Home Foreclosures Up Ninety Percent from Last Year This Time

In a statement today by RealtTrac Inc. bank seizures of U.S. homes almost doubled in January as property owners failed to make higher payments on adjustable-rate mortgages, and repossessions rose 90 percent to 45,327 last month from the same period a year ago. Total foreclosure filings, which include default and auction notices as well as bank seizures, increased 57 percent.

Published on February 26, 2008

"The most troubling thing is that we are seeing more and more of these properties actually going all the way through the process and going back to the banks,'' Rick Sharga, executive vice president of Irvine, California-based RealtyTrac, said in an interview.

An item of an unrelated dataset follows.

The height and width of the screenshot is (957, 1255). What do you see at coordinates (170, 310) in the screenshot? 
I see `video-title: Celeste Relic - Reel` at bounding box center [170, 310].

Defaults among sub-prime borrowers and those unable to meet rising payments on adjustable-rate loans drove foreclosure filings to the highest since August and the second-highest since RealtyTrac started keeping records. About $460 billion of adjustable mortgages are scheduled to reset this year, raising minimum payments for borrowers, according to New York-based analysts at Citigroup Inc.

More than 233,000 properties were in some stage of default last month. Total filings increased 8 percent in January from December, said RealtyTrac, a seller of foreclosure statistics that has a database of more than 1 million properties.

Nevada, California and Florida recorded the highest foreclosure rates among the 50 states, RealtyTrac said.